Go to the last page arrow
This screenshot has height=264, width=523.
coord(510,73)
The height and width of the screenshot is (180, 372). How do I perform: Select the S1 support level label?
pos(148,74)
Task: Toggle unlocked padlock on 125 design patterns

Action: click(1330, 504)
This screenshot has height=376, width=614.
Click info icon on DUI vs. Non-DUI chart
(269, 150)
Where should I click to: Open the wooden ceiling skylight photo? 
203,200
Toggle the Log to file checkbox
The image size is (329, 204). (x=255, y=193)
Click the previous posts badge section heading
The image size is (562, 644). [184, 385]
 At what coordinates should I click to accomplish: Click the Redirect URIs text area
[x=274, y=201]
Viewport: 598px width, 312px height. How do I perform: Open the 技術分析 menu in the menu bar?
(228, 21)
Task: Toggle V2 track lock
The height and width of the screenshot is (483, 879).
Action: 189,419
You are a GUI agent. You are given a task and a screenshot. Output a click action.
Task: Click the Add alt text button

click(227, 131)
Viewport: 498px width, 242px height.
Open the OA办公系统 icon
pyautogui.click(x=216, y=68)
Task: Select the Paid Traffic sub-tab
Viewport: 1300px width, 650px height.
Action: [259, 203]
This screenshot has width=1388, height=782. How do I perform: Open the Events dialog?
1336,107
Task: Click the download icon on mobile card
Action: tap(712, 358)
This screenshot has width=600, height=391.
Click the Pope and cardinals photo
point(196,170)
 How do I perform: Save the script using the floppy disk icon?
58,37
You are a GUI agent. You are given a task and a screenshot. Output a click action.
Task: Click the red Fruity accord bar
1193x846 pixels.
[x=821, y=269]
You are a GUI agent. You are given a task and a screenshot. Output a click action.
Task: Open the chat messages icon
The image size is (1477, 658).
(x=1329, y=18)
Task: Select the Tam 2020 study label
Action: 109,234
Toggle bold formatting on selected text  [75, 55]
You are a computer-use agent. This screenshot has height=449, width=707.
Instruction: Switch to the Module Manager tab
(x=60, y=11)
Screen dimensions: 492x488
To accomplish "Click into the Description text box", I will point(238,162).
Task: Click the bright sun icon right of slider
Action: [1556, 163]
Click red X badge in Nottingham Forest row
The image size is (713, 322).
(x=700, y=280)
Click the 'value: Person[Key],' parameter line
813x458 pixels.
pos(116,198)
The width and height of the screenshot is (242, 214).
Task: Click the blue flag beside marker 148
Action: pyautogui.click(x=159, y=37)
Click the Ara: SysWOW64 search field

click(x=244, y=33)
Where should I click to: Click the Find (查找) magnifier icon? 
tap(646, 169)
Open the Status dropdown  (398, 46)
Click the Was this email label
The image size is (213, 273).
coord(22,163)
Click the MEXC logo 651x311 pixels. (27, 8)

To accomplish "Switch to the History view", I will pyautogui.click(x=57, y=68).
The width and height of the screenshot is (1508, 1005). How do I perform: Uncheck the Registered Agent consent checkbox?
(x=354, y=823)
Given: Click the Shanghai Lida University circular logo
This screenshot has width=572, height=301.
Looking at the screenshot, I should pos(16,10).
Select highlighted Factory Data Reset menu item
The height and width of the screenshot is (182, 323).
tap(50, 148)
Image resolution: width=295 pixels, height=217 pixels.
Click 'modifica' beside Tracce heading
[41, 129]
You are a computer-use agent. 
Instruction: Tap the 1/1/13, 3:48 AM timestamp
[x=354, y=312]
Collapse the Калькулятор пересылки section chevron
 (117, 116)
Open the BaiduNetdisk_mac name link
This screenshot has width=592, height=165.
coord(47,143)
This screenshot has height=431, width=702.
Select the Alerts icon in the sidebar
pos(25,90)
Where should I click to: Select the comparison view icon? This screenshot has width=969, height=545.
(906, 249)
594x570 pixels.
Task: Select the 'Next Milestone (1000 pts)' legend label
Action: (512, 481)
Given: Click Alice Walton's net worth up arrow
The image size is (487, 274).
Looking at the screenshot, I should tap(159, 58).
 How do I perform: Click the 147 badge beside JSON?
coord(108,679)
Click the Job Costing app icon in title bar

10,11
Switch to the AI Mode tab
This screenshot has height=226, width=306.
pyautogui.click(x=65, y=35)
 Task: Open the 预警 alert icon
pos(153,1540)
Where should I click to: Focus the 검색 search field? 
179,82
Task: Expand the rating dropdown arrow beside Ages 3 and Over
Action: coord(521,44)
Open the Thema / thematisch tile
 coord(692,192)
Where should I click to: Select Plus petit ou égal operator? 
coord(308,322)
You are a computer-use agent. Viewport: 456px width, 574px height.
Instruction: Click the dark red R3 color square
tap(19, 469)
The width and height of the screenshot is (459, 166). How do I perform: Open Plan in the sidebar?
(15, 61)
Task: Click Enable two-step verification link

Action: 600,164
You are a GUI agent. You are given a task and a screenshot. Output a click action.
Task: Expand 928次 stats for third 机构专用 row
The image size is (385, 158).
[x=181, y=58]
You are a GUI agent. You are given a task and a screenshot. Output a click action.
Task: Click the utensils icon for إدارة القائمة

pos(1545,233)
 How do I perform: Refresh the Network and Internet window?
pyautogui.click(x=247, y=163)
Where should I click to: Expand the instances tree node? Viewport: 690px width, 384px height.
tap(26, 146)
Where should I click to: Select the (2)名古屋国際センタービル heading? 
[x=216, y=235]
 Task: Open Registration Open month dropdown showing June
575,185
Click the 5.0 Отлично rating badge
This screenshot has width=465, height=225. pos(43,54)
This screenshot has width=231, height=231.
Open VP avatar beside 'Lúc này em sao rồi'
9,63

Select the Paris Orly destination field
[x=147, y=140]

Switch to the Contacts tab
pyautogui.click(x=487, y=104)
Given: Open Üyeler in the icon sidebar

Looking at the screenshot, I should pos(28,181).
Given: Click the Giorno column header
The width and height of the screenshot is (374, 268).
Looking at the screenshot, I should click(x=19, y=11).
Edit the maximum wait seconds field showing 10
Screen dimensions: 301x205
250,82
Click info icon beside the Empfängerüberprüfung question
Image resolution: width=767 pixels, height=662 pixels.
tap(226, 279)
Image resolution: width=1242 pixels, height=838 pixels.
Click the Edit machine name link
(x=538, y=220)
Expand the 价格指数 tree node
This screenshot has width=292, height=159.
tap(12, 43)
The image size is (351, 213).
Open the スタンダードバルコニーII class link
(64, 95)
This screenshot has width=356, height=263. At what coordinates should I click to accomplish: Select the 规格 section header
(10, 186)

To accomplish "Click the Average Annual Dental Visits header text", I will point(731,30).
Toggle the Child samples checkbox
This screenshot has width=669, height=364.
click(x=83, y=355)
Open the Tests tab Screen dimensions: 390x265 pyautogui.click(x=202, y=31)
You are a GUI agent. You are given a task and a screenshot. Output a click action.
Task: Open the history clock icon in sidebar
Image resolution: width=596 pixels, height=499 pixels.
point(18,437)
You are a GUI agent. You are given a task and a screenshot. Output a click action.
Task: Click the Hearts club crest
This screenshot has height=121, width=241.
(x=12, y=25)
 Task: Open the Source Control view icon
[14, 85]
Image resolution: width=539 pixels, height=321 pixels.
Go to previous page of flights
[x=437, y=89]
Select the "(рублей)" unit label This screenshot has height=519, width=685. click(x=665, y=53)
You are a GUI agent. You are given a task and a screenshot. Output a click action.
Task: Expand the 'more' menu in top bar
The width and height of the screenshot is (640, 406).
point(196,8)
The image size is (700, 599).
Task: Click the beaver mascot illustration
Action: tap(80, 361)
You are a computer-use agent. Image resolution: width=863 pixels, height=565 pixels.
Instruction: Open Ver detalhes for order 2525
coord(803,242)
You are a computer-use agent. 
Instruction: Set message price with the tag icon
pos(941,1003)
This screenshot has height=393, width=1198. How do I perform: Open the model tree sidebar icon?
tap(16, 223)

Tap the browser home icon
################
The answer is the full set of records above, repeated exactly.

Go to the last page arrow
This screenshot has height=264, width=523.
coord(510,73)
The height and width of the screenshot is (180, 372). How do I perform: Select the S1 support level label?
pos(148,74)
Task: Toggle unlocked padlock on 125 design patterns

Action: click(1330, 504)
This screenshot has height=376, width=614.
Click info icon on DUI vs. Non-DUI chart
(269, 150)
Where should I click to: Open the wooden ceiling skylight photo? 
203,200
Toggle the Log to file checkbox
The image size is (329, 204). (x=255, y=193)
Click the previous posts badge section heading
The image size is (562, 644). [184, 385]
 At what coordinates should I click to accomplish: Click the Redirect URIs text area
[x=274, y=201]
Viewport: 598px width, 312px height. How do I perform: Open the 技術分析 menu in the menu bar?
(228, 21)
Task: Toggle V2 track lock
The height and width of the screenshot is (483, 879).
Action: 189,419
You are a GUI agent. You are given a task and a screenshot. Output a click action.
Task: Click the Add alt text button

click(227, 131)
Viewport: 498px width, 242px height.
Open the OA办公系统 icon
pyautogui.click(x=216, y=68)
Task: Select the Paid Traffic sub-tab
Viewport: 1300px width, 650px height.
Action: [259, 203]
This screenshot has width=1388, height=782. How do I perform: Open the Events dialog?
1336,107
Task: Click the download icon on mobile card
Action: tap(712, 358)
This screenshot has width=600, height=391.
Click the Pope and cardinals photo
point(196,170)
 How do I perform: Save the script using the floppy disk icon?
58,37
You are a GUI agent. You are given a task and a screenshot. Output a click action.
Task: Click the red Fruity accord bar
1193x846 pixels.
[x=821, y=269]
You are a GUI agent. You are given a task and a screenshot. Output a click action.
Task: Open the chat messages icon
The image size is (1477, 658).
(x=1329, y=18)
Task: Select the Tam 2020 study label
Action: 109,234
Toggle bold formatting on selected text  [75, 55]
You are a computer-use agent. This screenshot has height=449, width=707.
Instruction: Switch to the Module Manager tab
(x=60, y=11)
Screen dimensions: 492x488
To accomplish "Click into the Description text box", I will point(238,162).
Task: Click the bright sun icon right of slider
Action: [1556, 163]
Click red X badge in Nottingham Forest row
The image size is (713, 322).
(x=700, y=280)
Click the 'value: Person[Key],' parameter line
813x458 pixels.
pos(116,198)
The width and height of the screenshot is (242, 214).
Task: Click the blue flag beside marker 148
Action: pyautogui.click(x=159, y=37)
Click the Ara: SysWOW64 search field

click(x=244, y=33)
Where should I click to: Click the Find (查找) magnifier icon? 
tap(646, 169)
Open the Status dropdown  (398, 46)
Click the Was this email label
The image size is (213, 273).
coord(22,163)
Click the MEXC logo 651x311 pixels. (27, 8)

To accomplish "Switch to the History view", I will pyautogui.click(x=57, y=68).
The width and height of the screenshot is (1508, 1005). How do I perform: Uncheck the Registered Agent consent checkbox?
(x=354, y=823)
Given: Click the Shanghai Lida University circular logo
This screenshot has width=572, height=301.
Looking at the screenshot, I should pos(16,10).
Select highlighted Factory Data Reset menu item
The height and width of the screenshot is (182, 323).
tap(50, 148)
Image resolution: width=295 pixels, height=217 pixels.
Click 'modifica' beside Tracce heading
[41, 129]
You are a computer-use agent. 
Instruction: Tap the 1/1/13, 3:48 AM timestamp
[x=354, y=312]
Collapse the Калькулятор пересылки section chevron
 (117, 116)
Open the BaiduNetdisk_mac name link
This screenshot has width=592, height=165.
coord(47,143)
This screenshot has height=431, width=702.
Select the Alerts icon in the sidebar
pos(25,90)
Where should I click to: Select the comparison view icon? This screenshot has width=969, height=545.
(906, 249)
594x570 pixels.
Task: Select the 'Next Milestone (1000 pts)' legend label
Action: (512, 481)
Given: Click Alice Walton's net worth up arrow
The image size is (487, 274).
Looking at the screenshot, I should tap(159, 58).
 How do I perform: Click the 147 badge beside JSON?
coord(108,679)
Click the Job Costing app icon in title bar

10,11
Switch to the AI Mode tab
This screenshot has height=226, width=306.
pyautogui.click(x=65, y=35)
 Task: Open the 预警 alert icon
pos(153,1540)
Where should I click to: Focus the 검색 search field? 
179,82
Task: Expand the rating dropdown arrow beside Ages 3 and Over
Action: coord(521,44)
Open the Thema / thematisch tile
 coord(692,192)
Where should I click to: Select Plus petit ou égal operator? 
coord(308,322)
You are a computer-use agent. Viewport: 456px width, 574px height.
Instruction: Click the dark red R3 color square
tap(19, 469)
The width and height of the screenshot is (459, 166). How do I perform: Open Plan in the sidebar?
(15, 61)
Task: Click Enable two-step verification link

Action: 600,164
You are a GUI agent. You are given a task and a screenshot. Output a click action.
Task: Expand 928次 stats for third 机构专用 row
The image size is (385, 158).
[x=181, y=58]
You are a GUI agent. You are given a task and a screenshot. Output a click action.
Task: Click the utensils icon for إدارة القائمة

pos(1545,233)
 How do I perform: Refresh the Network and Internet window?
pyautogui.click(x=247, y=163)
Where should I click to: Expand the instances tree node? Viewport: 690px width, 384px height.
tap(26, 146)
Where should I click to: Select the (2)名古屋国際センタービル heading? 
[x=216, y=235]
 Task: Open Registration Open month dropdown showing June
575,185
Click the 5.0 Отлично rating badge
This screenshot has width=465, height=225. pos(43,54)
This screenshot has width=231, height=231.
Open VP avatar beside 'Lúc này em sao rồi'
9,63

Select the Paris Orly destination field
[x=147, y=140]

Switch to the Contacts tab
pyautogui.click(x=487, y=104)
Given: Open Üyeler in the icon sidebar

Looking at the screenshot, I should pos(28,181).
Given: Click the Giorno column header
The width and height of the screenshot is (374, 268).
Looking at the screenshot, I should click(x=19, y=11).
Edit the maximum wait seconds field showing 10
Screen dimensions: 301x205
250,82
Click info icon beside the Empfängerüberprüfung question
Image resolution: width=767 pixels, height=662 pixels.
tap(226, 279)
Image resolution: width=1242 pixels, height=838 pixels.
Click the Edit machine name link
(x=538, y=220)
Expand the 价格指数 tree node
This screenshot has width=292, height=159.
tap(12, 43)
The image size is (351, 213).
Open the スタンダードバルコニーII class link
(64, 95)
This screenshot has width=356, height=263. At what coordinates should I click to accomplish: Select the 规格 section header
(10, 186)

To accomplish "Click the Average Annual Dental Visits header text", I will point(731,30).
Toggle the Child samples checkbox
This screenshot has width=669, height=364.
click(x=83, y=355)
Open the Tests tab Screen dimensions: 390x265 pyautogui.click(x=202, y=31)
You are a GUI agent. You are given a task and a screenshot. Output a click action.
Task: Open the history clock icon in sidebar
Image resolution: width=596 pixels, height=499 pixels.
point(18,437)
You are a GUI agent. You are given a task and a screenshot. Output a click action.
Task: Click the Hearts club crest
This screenshot has height=121, width=241.
(x=12, y=25)
 Task: Open the Source Control view icon
[14, 85]
Image resolution: width=539 pixels, height=321 pixels.
Go to previous page of flights
[x=437, y=89]
Select the "(рублей)" unit label This screenshot has height=519, width=685. click(x=665, y=53)
You are a GUI agent. You are given a task and a screenshot. Output a click action.
Task: Expand the 'more' menu in top bar
The width and height of the screenshot is (640, 406).
point(196,8)
The image size is (700, 599).
Task: Click the beaver mascot illustration
Action: tap(80, 361)
You are a computer-use agent. Image resolution: width=863 pixels, height=565 pixels.
Instruction: Open Ver detalhes for order 2525
coord(803,242)
You are a computer-use agent. 
Instruction: Set message price with the tag icon
pos(941,1003)
This screenshot has height=393, width=1198. How do I perform: Open the model tree sidebar icon?
tap(16, 223)

Tap the browser home icon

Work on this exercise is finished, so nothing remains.